Senator Henry "Scoop" Jackson

The decline of reservoir storage in the Colorado River basin of the Pacific southwest is recognized worldwide.

When Lakes Mead and Powell of the Colorado River are full, they are the largest reservoirs by volume in the USA. However, the total annual volume of the Colorado River does not even show up on the list of the nation's top 20 rivers.

In 2003, human consumption and system evaporation for the Colorado River basin equaled the river's natural flow. How possibly could the Colorado River reservoirs ever fill again without surplus water? There is only one way: a 100-year snow melt (see this AGU paper). Until this snow melt arrives, it is not far-fetching to assume the reservoirs will empty during the interim.

When the 100-year snow melt does arrive a national emergency will be declared, because planning and zoning departments have allowed the 100-year floodplain to be occupied with critical infrastructure. Dam managers had serious spillway issues to deal with during the snow melt of 1983, which was only a 30-year event (statistically).   

The 100-year snowmelt is overdue by several decades, and just why is that? Does it really matter if the denial of climate change exists, or not? Is it not already obvious that hydro-societies can't manage the dry and wet cycles they were born into? Especially if the gluttonous mandate is "total use for greater wealth?"

If the reservoirs go empty, who is to blame but the water managers? Look at this graph again, if you didn't in paragraph three. Note that when Lake Mead was filling in 1935, there was a system surplus of about 8 million acre-feet. If that surplus existed today, would sustained and severe drought have a devastating impact?

If infrastructure was kept out of the floodplain, would a 100-year snow melt have any impact?  It could actually be worse, since a 500-year snow melt requires the attention of water managers too.

If a hydro-society intentionally creates an unsustainable situation on the sole basis of generating maximum wealth with public funds, than why should the rest of the world feel sorry for them when it fails?

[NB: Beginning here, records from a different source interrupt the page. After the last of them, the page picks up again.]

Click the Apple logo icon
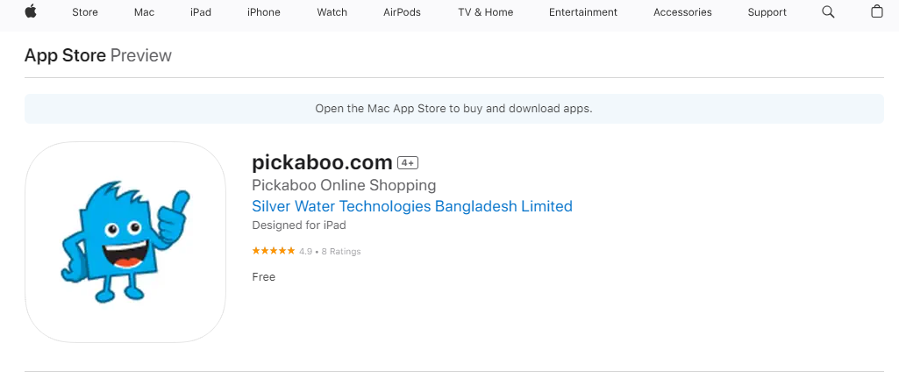The height and width of the screenshot is (386, 899). point(31,11)
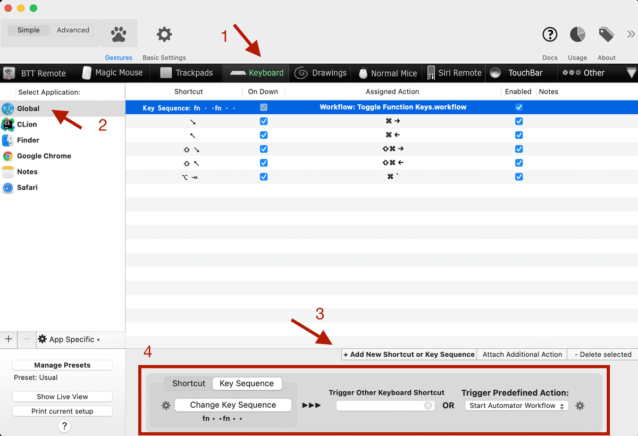Select the Key Sequence tab
The height and width of the screenshot is (436, 638).
[247, 383]
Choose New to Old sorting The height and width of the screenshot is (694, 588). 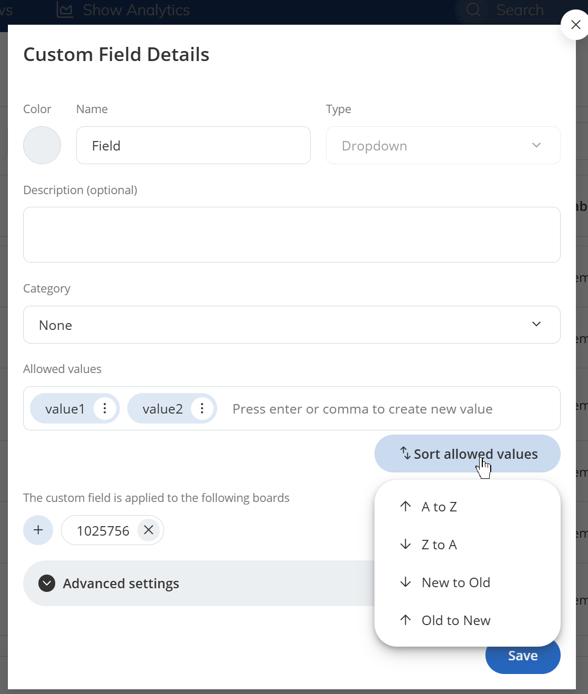coord(455,582)
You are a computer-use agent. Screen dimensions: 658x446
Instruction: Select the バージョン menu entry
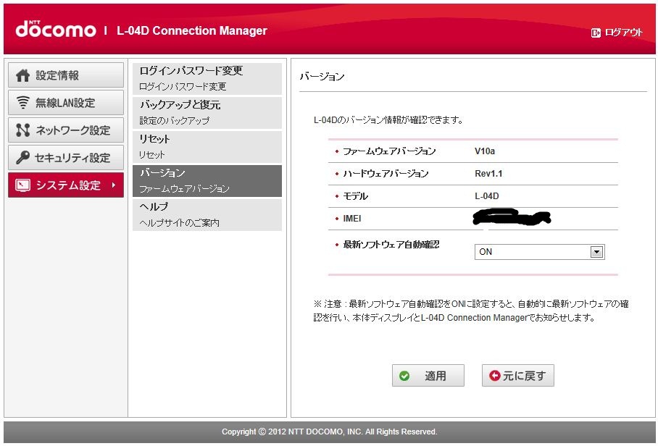(x=207, y=180)
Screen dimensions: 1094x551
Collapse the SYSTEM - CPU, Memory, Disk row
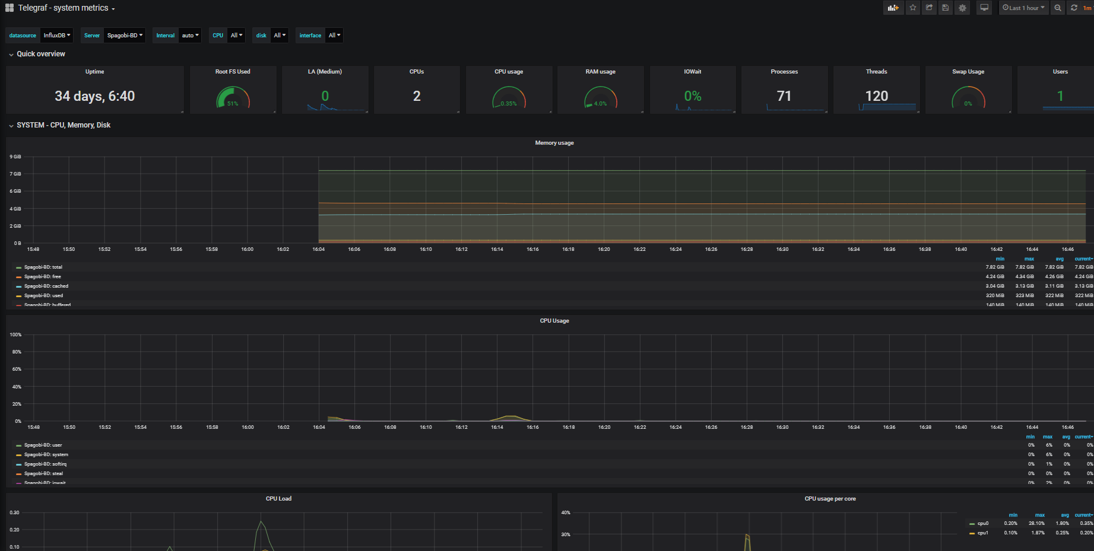click(63, 125)
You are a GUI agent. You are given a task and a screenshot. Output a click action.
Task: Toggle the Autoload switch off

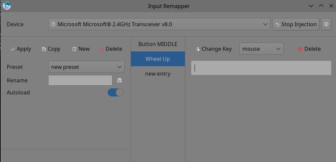[116, 92]
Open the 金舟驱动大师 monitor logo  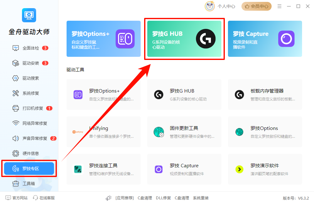point(29,15)
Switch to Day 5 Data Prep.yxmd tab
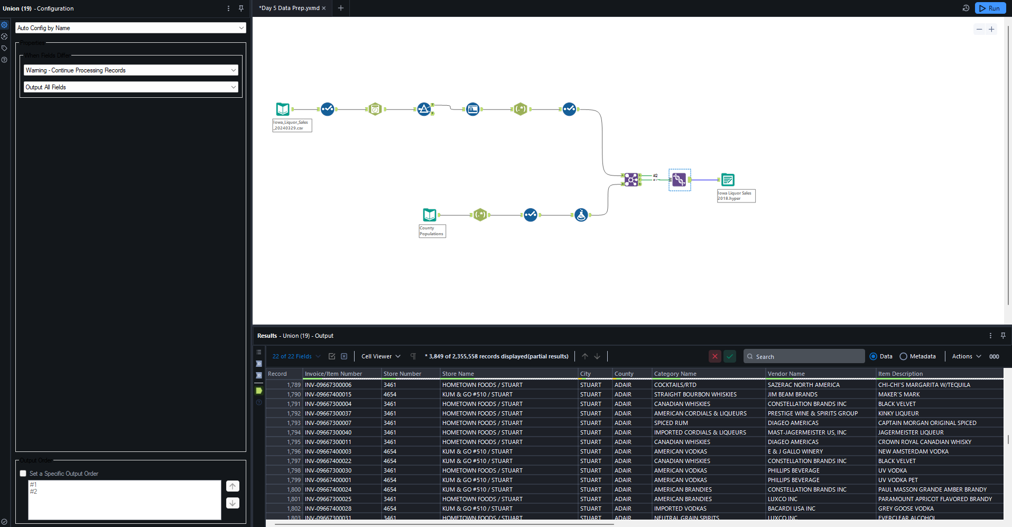 [289, 8]
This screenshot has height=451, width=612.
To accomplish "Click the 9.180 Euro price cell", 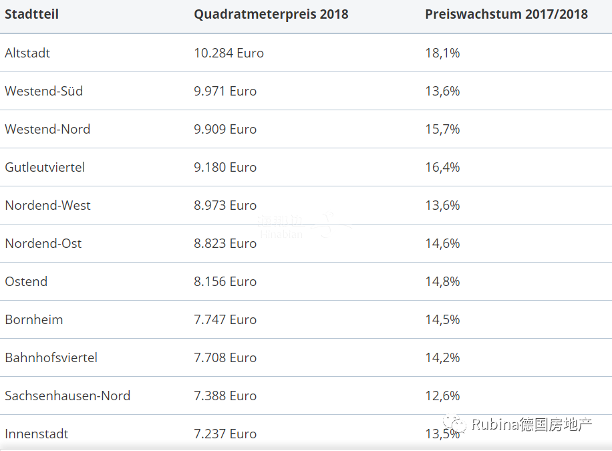I will [x=225, y=167].
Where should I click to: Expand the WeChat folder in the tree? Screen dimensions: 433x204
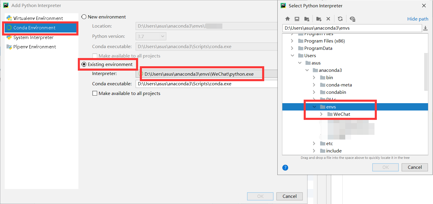coord(322,114)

Secondly, why should the rest of nation provide assistance to get them out of a mess they themselves created? And thirdly, if the nation did give them assistance, do you really think they would use those resources to make the water works of the Colorado River resilient? The answer is no, because their behavior has always been and will always be, "total use for greater wealth." When the coming trainwreck occurs their quote will become, "no use and no prosperity for nobody."

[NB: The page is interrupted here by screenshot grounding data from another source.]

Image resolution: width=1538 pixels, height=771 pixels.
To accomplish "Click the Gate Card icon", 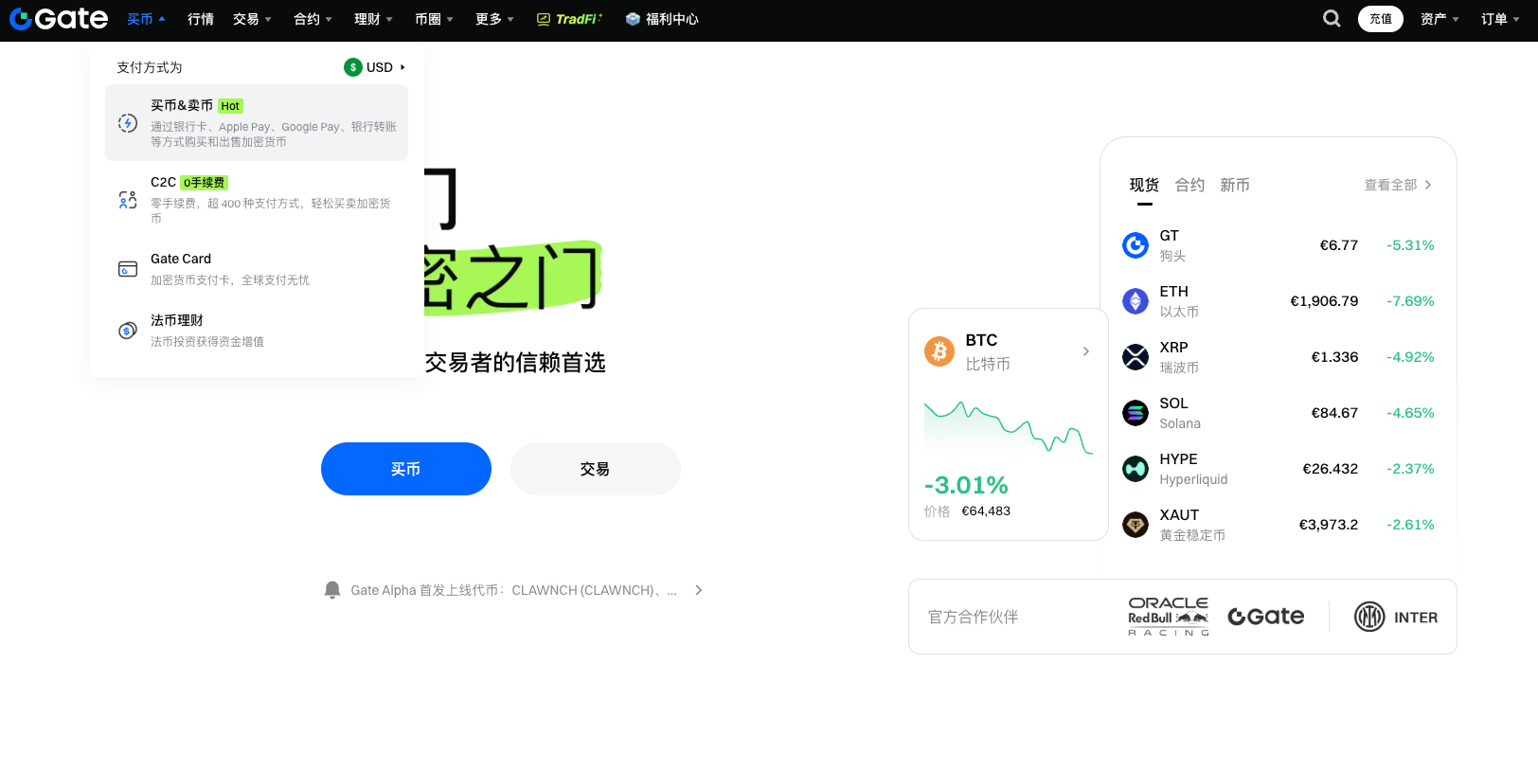I will click(x=128, y=269).
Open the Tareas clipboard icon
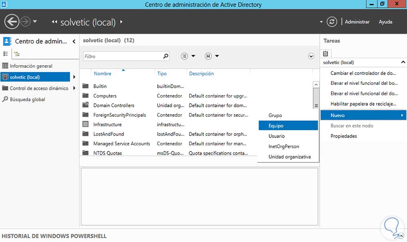The height and width of the screenshot is (242, 407). (326, 53)
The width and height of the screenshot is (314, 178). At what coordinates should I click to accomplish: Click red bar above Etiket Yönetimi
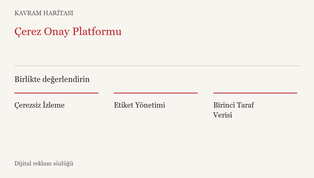[156, 93]
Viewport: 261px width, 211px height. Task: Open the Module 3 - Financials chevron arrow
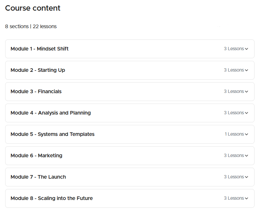pos(246,92)
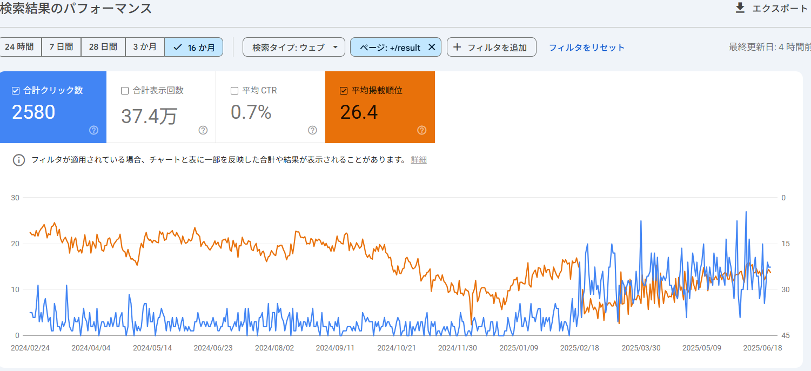This screenshot has height=371, width=811.
Task: Click the question mark on 平均掲載順位 card
Action: coord(422,130)
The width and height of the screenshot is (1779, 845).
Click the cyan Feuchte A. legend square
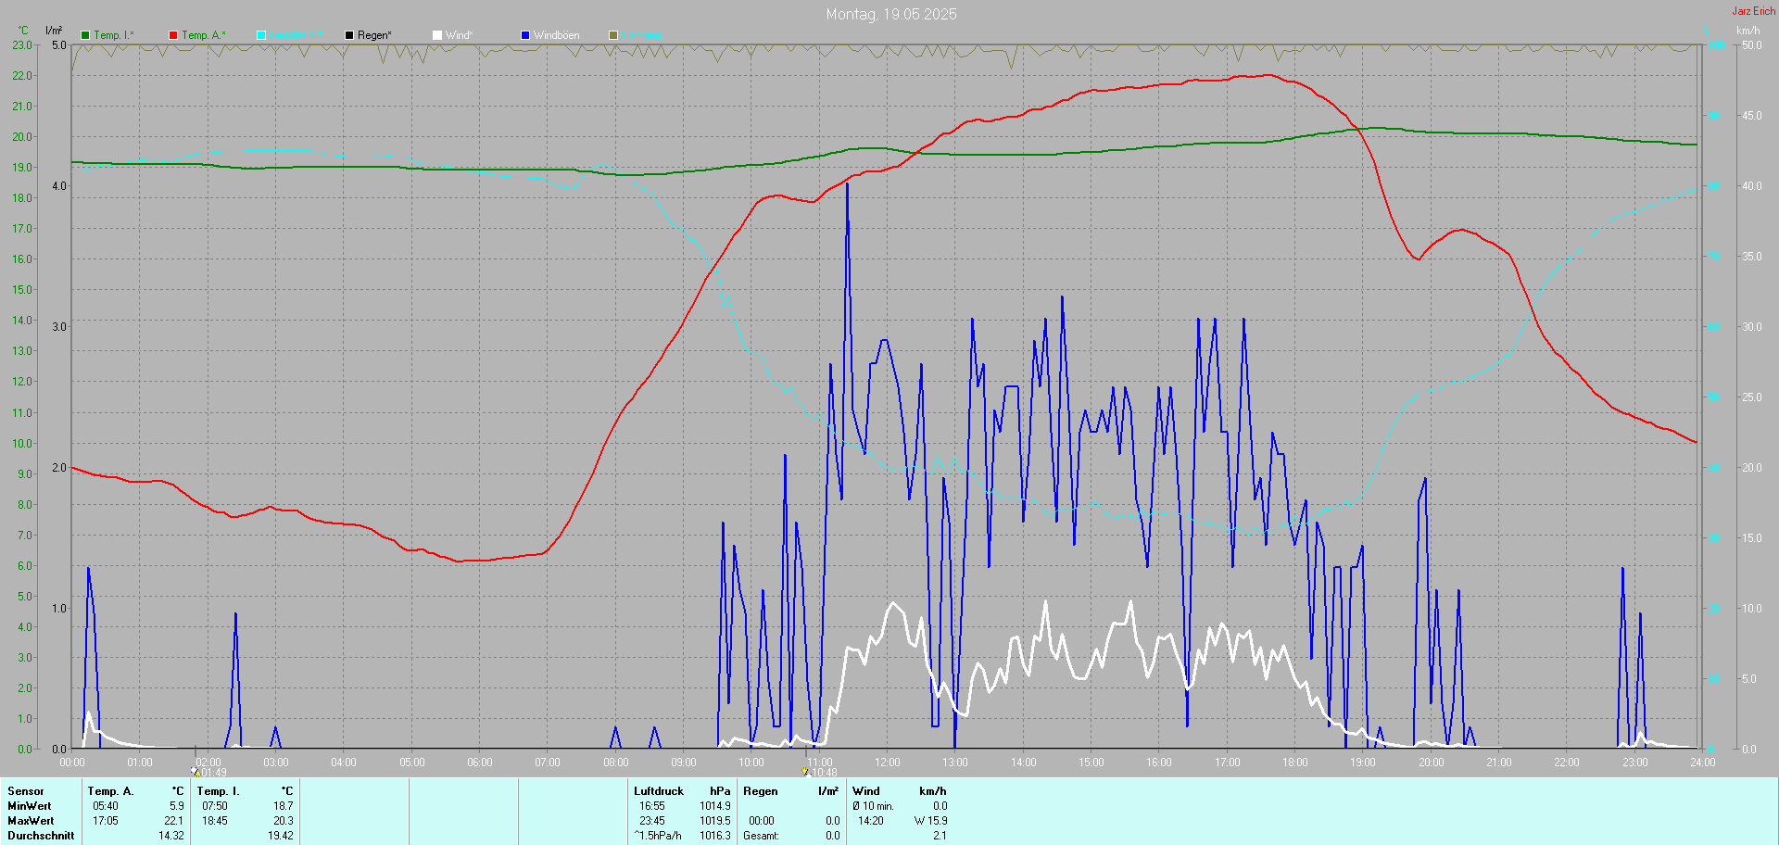tap(261, 35)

Reference: The Colorado River: A Natural Menace Becomes a National Resource. Dept. of the Interior. 1946.

The water managers of the Colorado River basin understand that when Lake Mead (Hoover Dam) runs dry, it also means the surplus in Lake Powell (Glen Canyon Dam) has been exhausted too. The two reservoirs have been managed as one since Lake Powel began filling 1963. However in 2007, the guidelines for "equalization" were finely tuned to avert water curtailments, the cessation of hydropower, and the looming possibility of exhausting the contents of the reservoirs. By following specific operating criteria for the release of water at Glen Canyon Dam, it can take one or two years to accomplish this balancing act. Shortages do not begin until the elevation of Lake Mead reaches 1075 feet on January 1st.

The guidelines of 2007 are not Draconian. If water shortages are declared by the Secretary of Interior, the maximum amount withheld from the lower basin users amounts to only 5% of the annual average released from Hoover Dam.

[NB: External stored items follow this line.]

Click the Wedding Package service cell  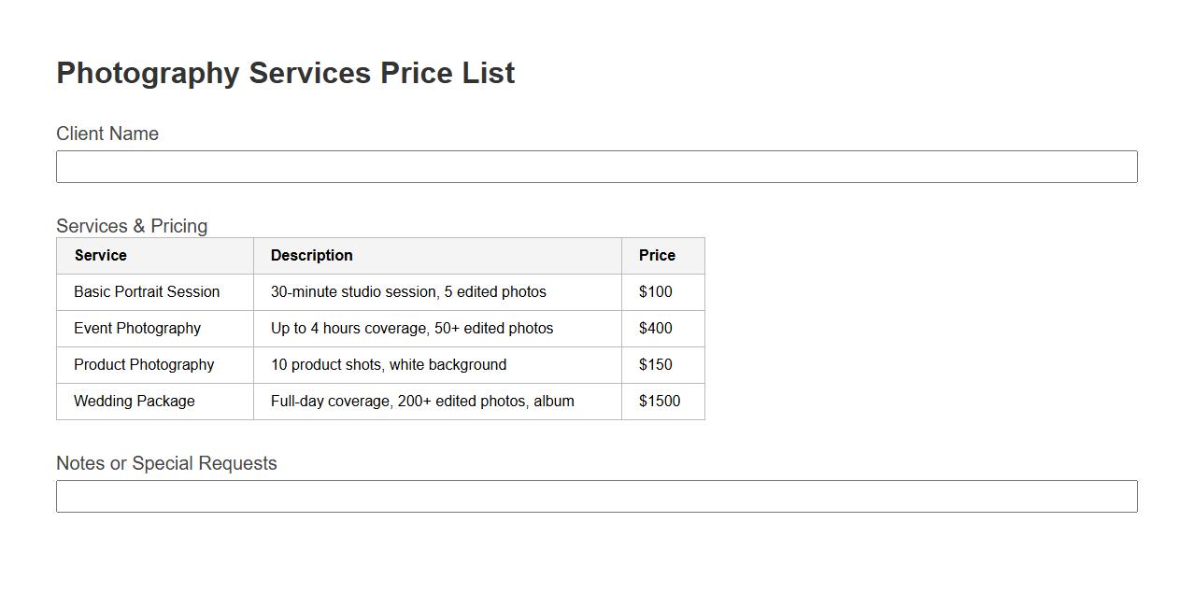tap(135, 402)
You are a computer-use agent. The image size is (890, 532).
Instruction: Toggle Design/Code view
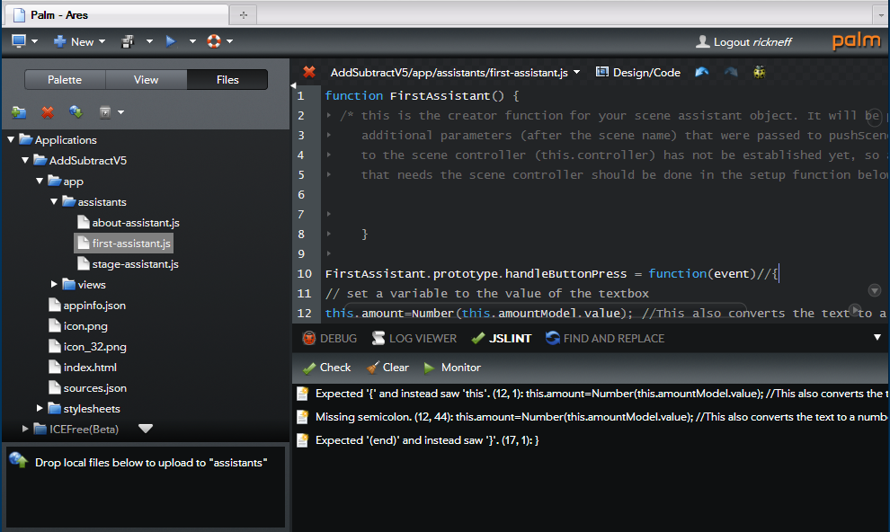tap(638, 72)
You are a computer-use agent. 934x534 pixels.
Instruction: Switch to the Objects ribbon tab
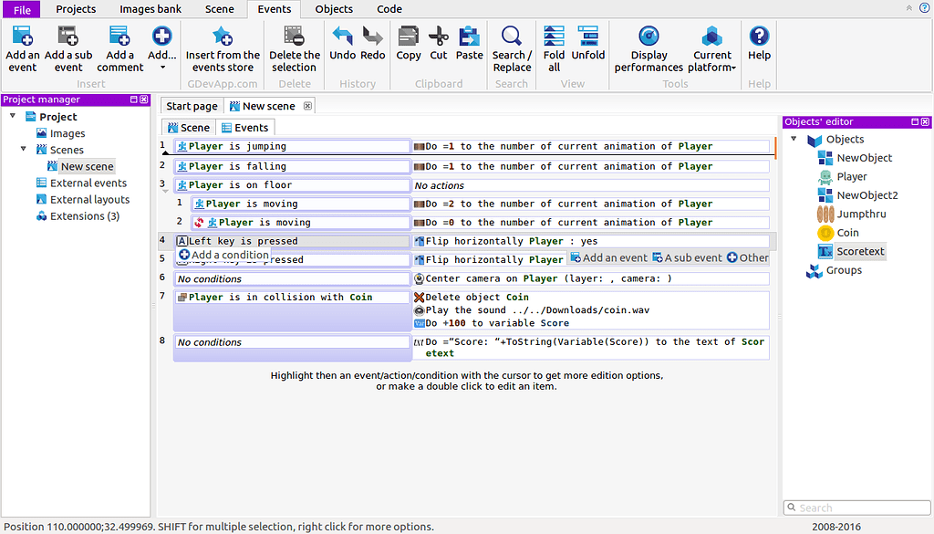(x=334, y=9)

This same document allows the upper basin states to increase their consumption to 1 million acre-feet by year 2050 (16.5% of the flow into Lake Powell). Ironically, under this so-called shortage plan there is actually an 11.5% increase in consumption.

What is the plan if it gets worse? We don't know. The Bureau af Reclamation and the seven states of the basin did not go there, other than to say, when Lake Mead gets to elevation 1025 feet, a "reconsultation" process begins.

Think about how unprofessional it is for water managers to reconsult in the middle of a water crisis and not before. Perhaps you are wondering why the publically-funded 2007 guidelines, nor the 2012 Basin Study, did not have a worst-case scenario plan?